Kith

kɪθ

noun

friends, acquaintances, or neighbors

The word 'kith' is often seen in the phrase 'kith and kin', which refers to one's friends and family. It is an old-fashioned term that originated in Middle English, derived from the Old English word 'cȳth', meaning 'native land or country'.

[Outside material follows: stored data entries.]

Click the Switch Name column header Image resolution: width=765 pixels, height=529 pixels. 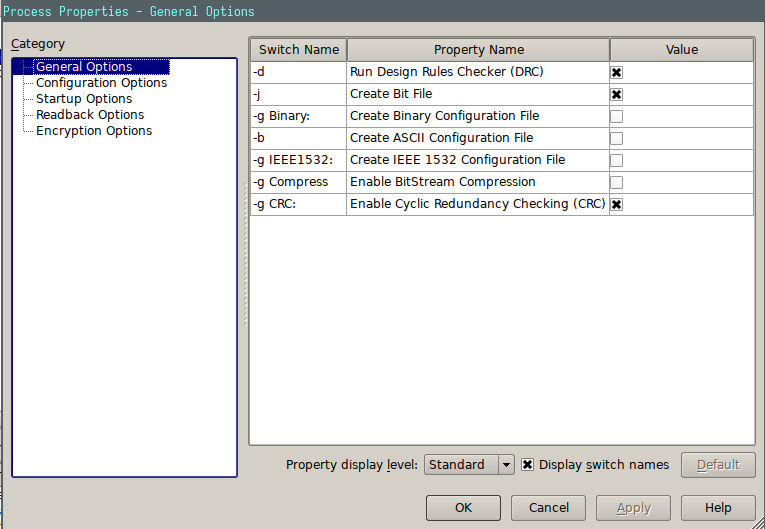tap(298, 50)
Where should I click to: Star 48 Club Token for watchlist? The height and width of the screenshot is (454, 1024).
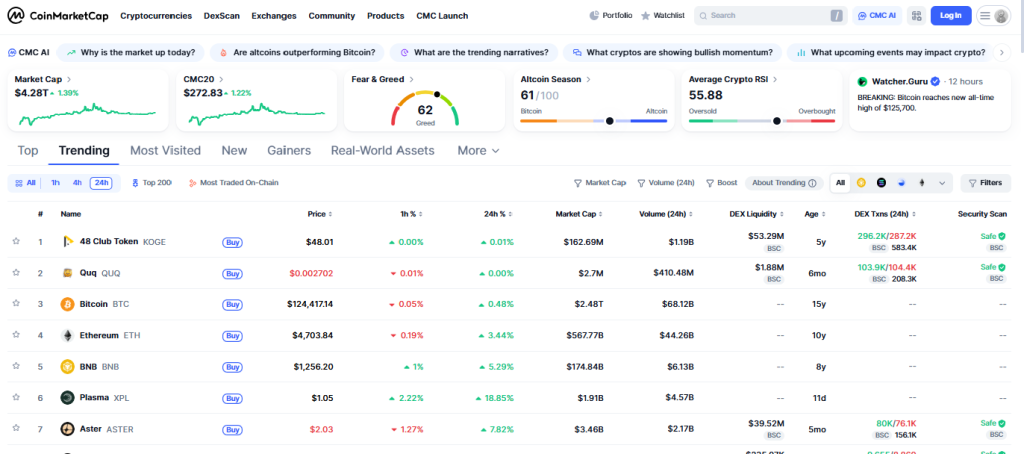(x=16, y=242)
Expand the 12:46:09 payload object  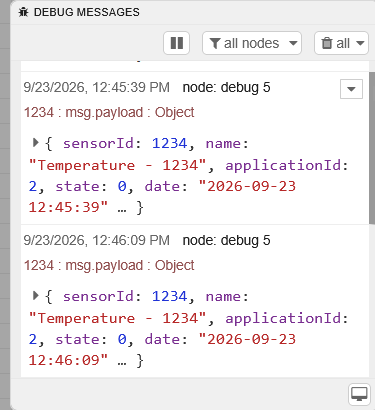tap(36, 295)
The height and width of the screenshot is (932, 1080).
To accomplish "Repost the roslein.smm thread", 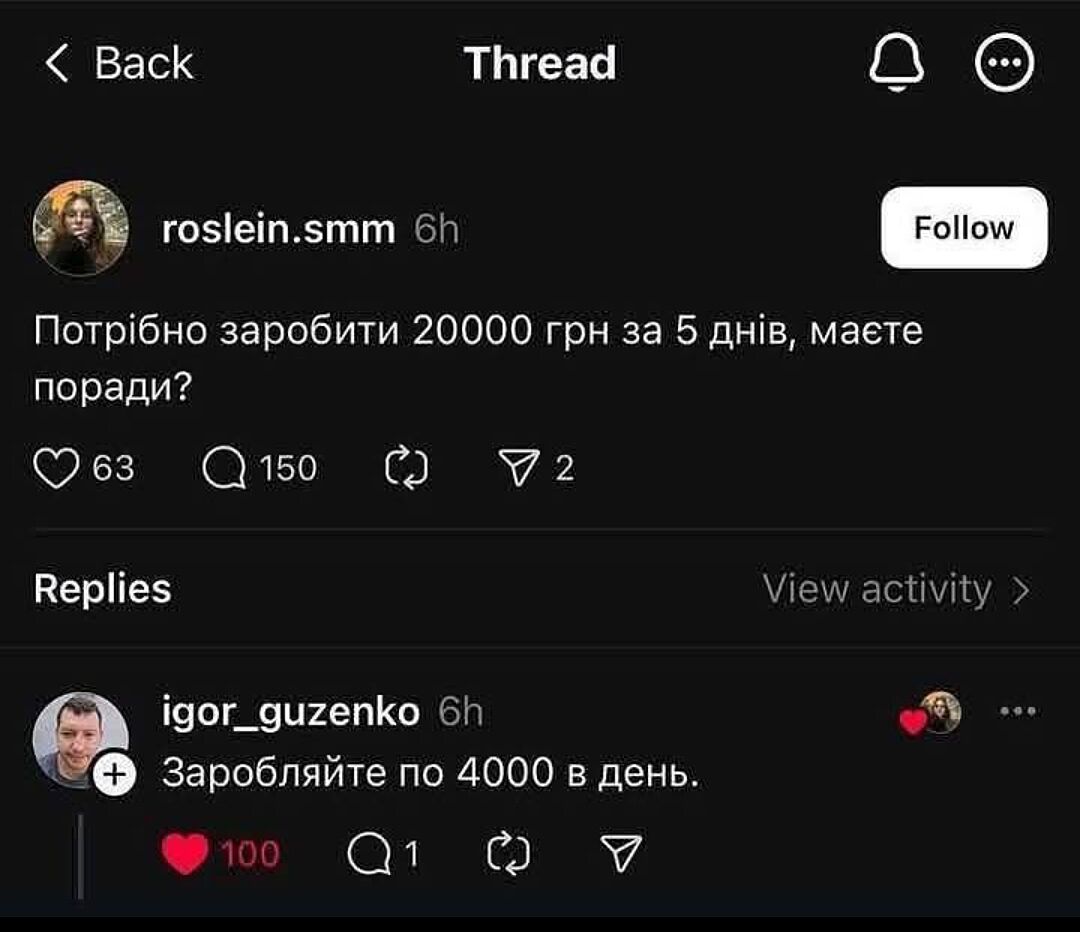I will point(406,468).
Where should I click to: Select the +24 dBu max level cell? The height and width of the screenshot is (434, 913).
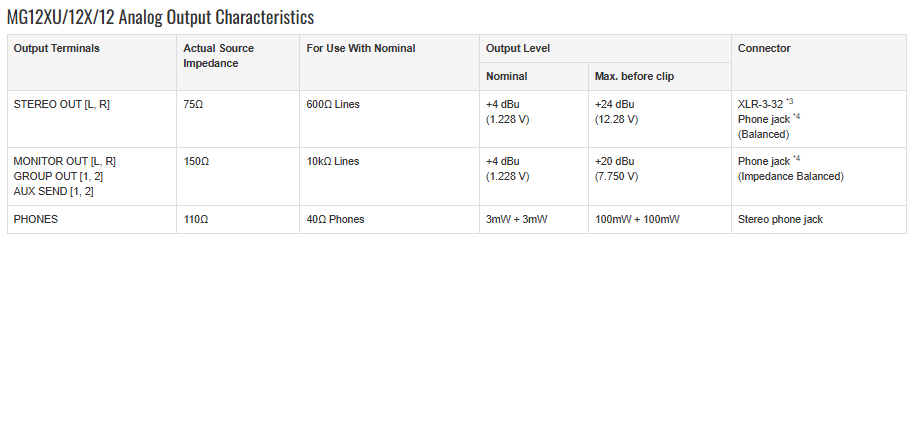coord(660,119)
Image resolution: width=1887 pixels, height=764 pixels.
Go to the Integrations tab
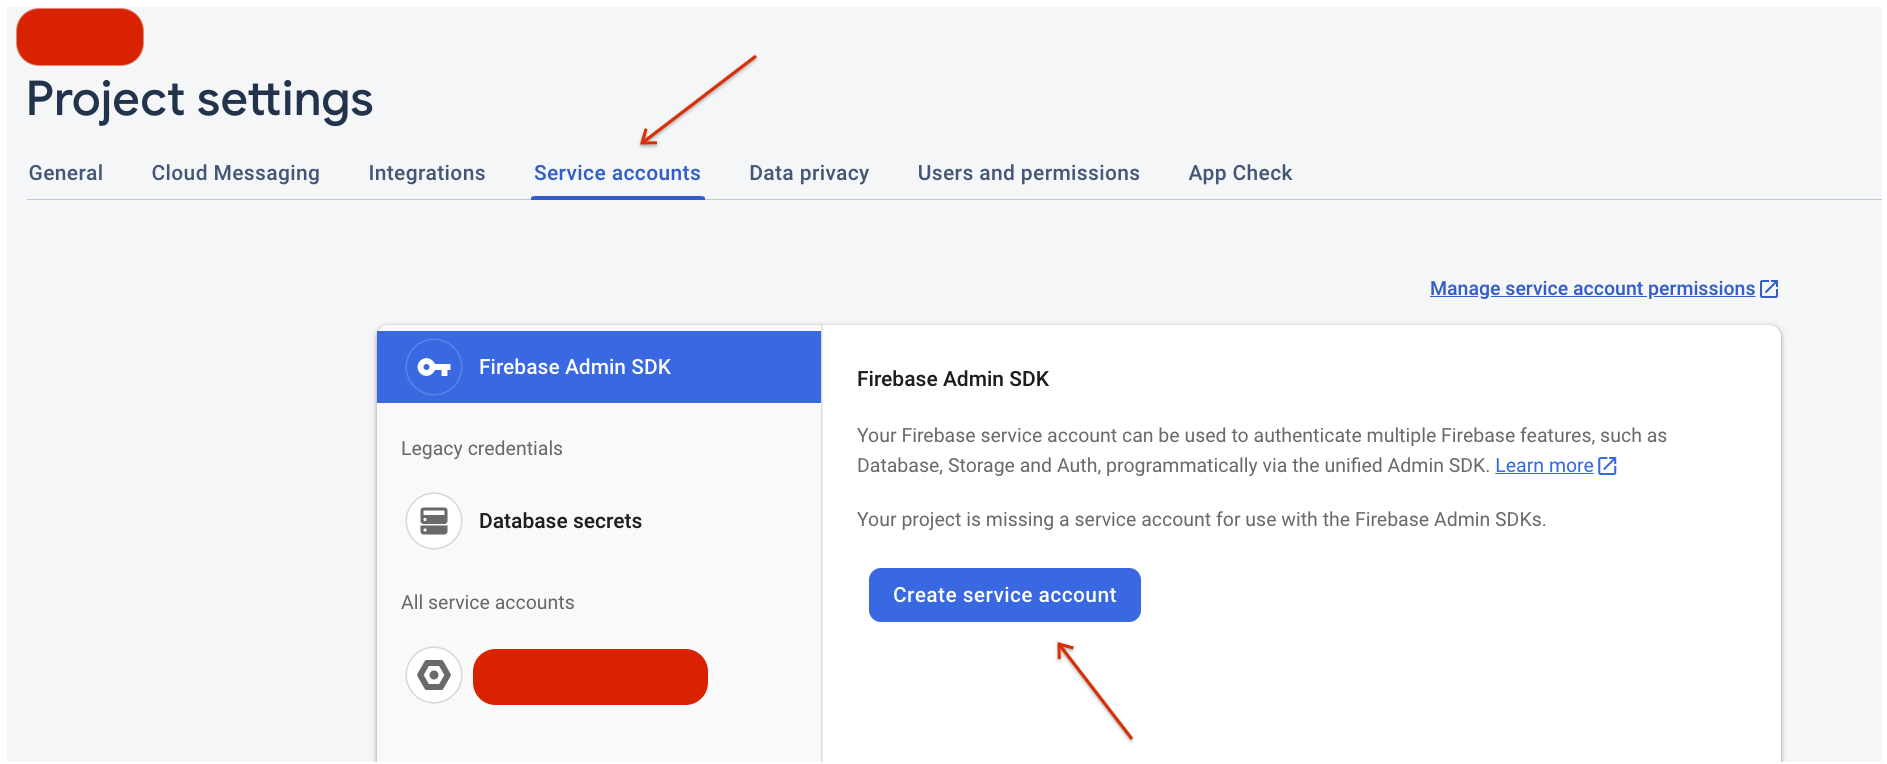(427, 173)
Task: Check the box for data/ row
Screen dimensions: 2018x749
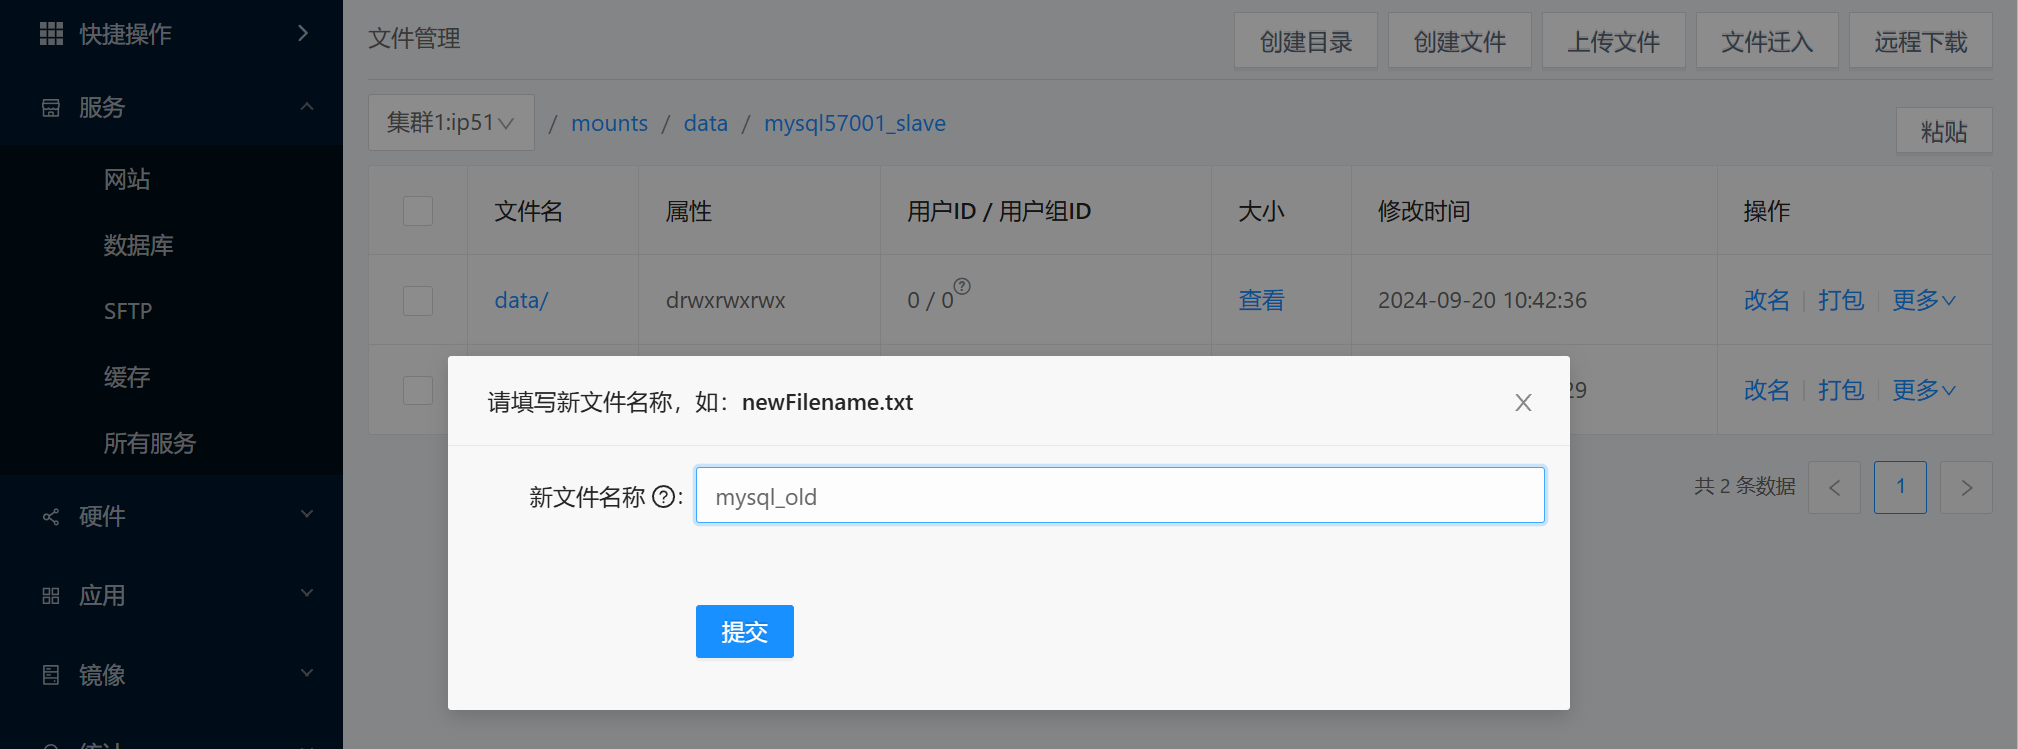Action: pos(418,300)
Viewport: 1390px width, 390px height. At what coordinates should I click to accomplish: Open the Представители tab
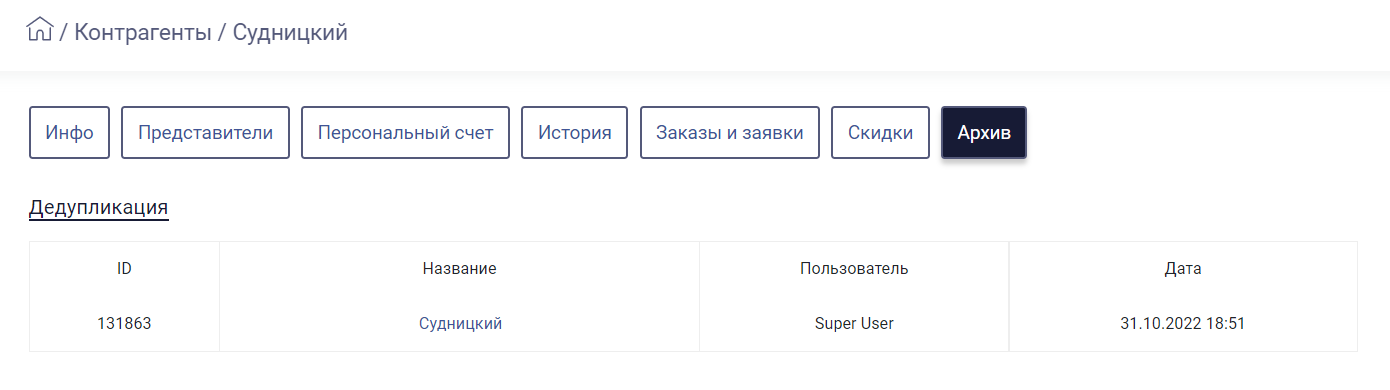coord(205,132)
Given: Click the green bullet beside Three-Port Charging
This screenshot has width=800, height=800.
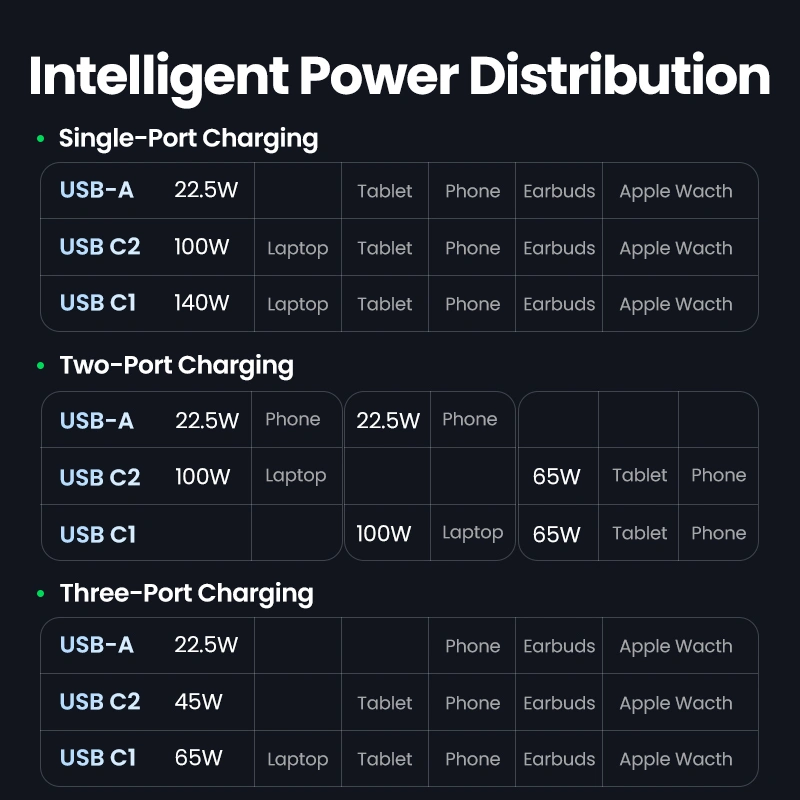Looking at the screenshot, I should click(40, 594).
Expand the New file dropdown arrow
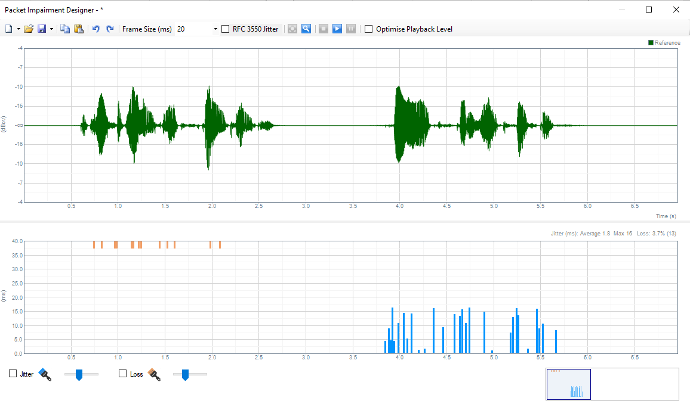Image resolution: width=690 pixels, height=413 pixels. [17, 29]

The Sons of the Harpy had promised grisly death to any traitor who dared serve the dragon queen, and to their kith and kin as well, so the Shavepate's men went about as jackals, owls, and other beasts, keeping their true faces hidden.

George R. R. Martin

A Dance with Dragons: A Song of Ice and Fire: Book Five

For which I pined, Which I deemed changed with me, kin of my kind: But they grew old, and thus were doomed and banned: None but new kith are native of my land!

Friedrich Nietzsche

Beyond Good and Evil

The grandmother of Benjamin Franklin was Mary Morrel; afterwards, by marriage, Mary Folger, one of the old settlers of Nantucket, and the ancestress to a long line of Folgers and harpooneers—all kith and kin to noble Benjamin—this day darting the barbed iron from one side of the world to the other.

Herman Melville

Moby Dick

O 'tis none of our kith and none of our kin, (Her soul may our Lady assoil from sin!)

Oscar Wilde

Poetry

"There are some upon this earth of yours," returned the Spirit, "who lay claim to know us, and who do their deeds of passion, pride, ill will, hatred, envy, bigotry, and selfishness in our name, who are as strange to us, and all our kith and kin, as if they had never lived. Remember that, and charge their doings on themselves, not us."

Charles Dickens

A Christmas Carol

"O pleasant woman," answered Finn, "We think on Oscar's pencilled urn, And on the heroes lying slain, On Gavra's raven-covered plain; But where are your noble kith and kin, And into what country do you ride?"

W. B. Yeats

Poetry

Down the echoing spaces of the hall the delegates paraded after Willy Lumsen's banner, the men waving their cigars, the women conscious of their new frocks and strings of beads, all singing to the tune of Auld Lang Syne the official City Song, written by Chum Frink: Good old Zenith, Our kin and kith, Wherever we may be, Hats in the ring, We blithely sing Of thy Prosperity.

Sinclair Lewis

Babbitt

Almost in a similar way the Hindus have considered themselves Aryas or civilized, and a section of their own kith and kin as Anaryas or untouchables, with the result that a strange, if unjust, nemesis is being visited not only upon the Hindus in South Africa, but the Mussalmans and Parsis as well, inasmuch as they belong to the same country and have the same colour as their Hindu brethren.

Mahatma Gandhi

The Story of My Experiments with Truth

The Sons of the Harpy had promised grisly death to any traitor who dared serve the dragon queen, and to their kith and kin as well, so the Shavepate's men went about as jackals, owls, and other beasts, keeping their true faces hidden.

Martin, George, R. R.

A Dance With Dragons

I had neither kith nor kin in England, and was therefore as free as air—or as free as an income of eleven shillings and sixpence a day will permit a man to be.